Exercise requirements:
1. For each statement, answer yes or no as to whether it agrees with the notes on the pipeline engine, and quote the words of the notes that decide it. (a) The Build method creates the invoker nodes starting from the last step and working toward the first. (b) New custom stage forks can be created through the public API. (c) Concurrent next calls are now a supported contract.
2. Carry on the notes on the pipeline engine from their final sentence, keeping the same subject and style.

Text excerpt:
## Begin
Note: Concurrent next calls are still not a supported contract (downstream behaviors may not be thread-safe for shared context mutation), but the pipeline engine itself no longer has mutable traversal state.

Implementation Details

Build-Time Composition

// PipelineInvoker.cs
public static Func<IBehaviorContext, Task> Build(IReadOnlyList<RegisterStep> steps)
{
    if (steps.Count == 0)
        return CompletedRoot;

    InvokerNode? next = null;
    for (var i = steps.Count - 1; i >= 0; i--)
    {
        next = CreateInvokerNode(steps[i], i, next);
    }

    return next!.Invoke;
}

Reverse composition: Build from end to start so each node can reference the already-built continuation.

Delegate Caching

static Func<TOutContext, Task> CreateNext<TOutContext>(InvokerNode? next)
    where TOutContext : class, IBehaviorContext =>
    next is null ? CompletedNextCache<TOutContext>.Next : next.Invoke;

static class CompletedNextCache<TOutContext> where TOutContext : class, IBehaviorContext
{
    public static readonly Func<TOutContext, Task> Next = _ => Task.CompletedTask;
}

Key optimization: next.Invoke is a bound method-group delegate, not a closure. This is critical because the earlier implementation had context => next.Invoke(context), which allocated per invocation.

Context Integration

// Pipeline.cs
public Task Invoke(TContext context)
{
    context.Extensions.Initialize(behaviors, invoker);
    return context.Extensions.Invoker(context);
}

// ContextBag.cs
internal void Initialize(IBehavior[] withBehaviors, Func<IBehaviorContext, Task> withInvoker)
{
    behaviors = withBehaviors;
    Invoker = withInvoker;
}

[MethodImpl(MethodImplOptions.AggressiveInlining)]
internal IBehavior<TInContext, TOutContext> GetBehavior<TInContext, TOutContext>(int index)
    where TInContext : class, IBehaviorContext
    where TOutContext : class, IBehaviorContext =>
    Unsafe.As<IBehavior<TInContext, TOutContext>>(Unsafe.Add(ref MemoryMarshal.GetArrayDataReference(behaviors), index))!;

Behaviors and invoker are set on the context once per invocation, enabling indexed access without closures.

Pipeline Extensibility Constraints

The core pipeline architecture constrains extensibility in specific ways:

What IS Possible via Public API

Replace existing stage connectors using PipelineSettings.Replace() (StageConnector<TFrom,TTo> is public)
Replace existing stage fork connectors (StageForkConnector is public)
Register behaviors within existing stages using built-in context types
Implement custom behaviors targeting supported context transitions

What is NOT Possible

Create new custom stages (StageConnector<ICustomContext, IAnotherContext>)
Create new custom stage forks
Any pipeline topology changes beyond replacing existing connectors

Why Custom Stages Are Blocked

BehaviorContext is internal: Without inheriting from it, custom context implementations cannot participate in the pipeline's ContextBag hierarchy.
## End
Information given:
## Begin
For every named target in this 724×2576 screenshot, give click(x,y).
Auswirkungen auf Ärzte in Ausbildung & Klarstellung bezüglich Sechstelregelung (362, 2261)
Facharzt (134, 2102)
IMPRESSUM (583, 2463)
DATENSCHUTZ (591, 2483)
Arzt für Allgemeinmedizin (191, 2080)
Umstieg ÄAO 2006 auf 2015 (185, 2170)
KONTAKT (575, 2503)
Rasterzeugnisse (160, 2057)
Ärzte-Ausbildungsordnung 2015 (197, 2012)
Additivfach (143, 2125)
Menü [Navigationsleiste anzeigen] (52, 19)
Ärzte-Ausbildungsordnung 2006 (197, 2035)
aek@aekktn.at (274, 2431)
## End
Written answers:
1.
(a) Yes: "Build from end to start so each node can reference the already-built continuation."
(b) No: "What is NOT Possible" lists "Create new custom stage forks".
(c) No: "Concurrent next calls are still not a supported contract"

2.
Factory methods are hardcoded: ConnectorContextExtensions provides public factory methods only for built-in context types (CreateRoutingContext(), CreateDispatchContext(), etc.). No generic factory exists for custom contexts.
Context implementations are internal: All concrete context types (IncomingPhysicalMessageContext, DispatchContext, etc.) inherit from BehaviorContext and are internal.
Invoker node creation is closed: PipelineInvoker.Factory.cs contains switch expressions for all known stage transitions. Adding a new stage requires modifying this internal code.

Design rationale: These constraints ensure the prewired chain can be fully constructed at build time with known type mappings, enabling the performance characteristics demonstrated above.

Alternatives Considered

Trampoline Model (Benchmarked, Rejected)

The trampoline model was implemented and benchmarked as a predecessor to this approach. See PR #7625 for full details.

How it worked:

Pipeline executed as a flat loop-like progression over prebuilt parts
Mutable frame on context (Index, RangeEnd) tracked current position
Each next() call yielded to PipelineRunner.Next() which advanced frame and dispatched
Stage connectors adjusted frame to jump into child ranges

Why rejected:

Exception paths showed severe degradation (6-22x slower than baseline, 10-97x more allocation)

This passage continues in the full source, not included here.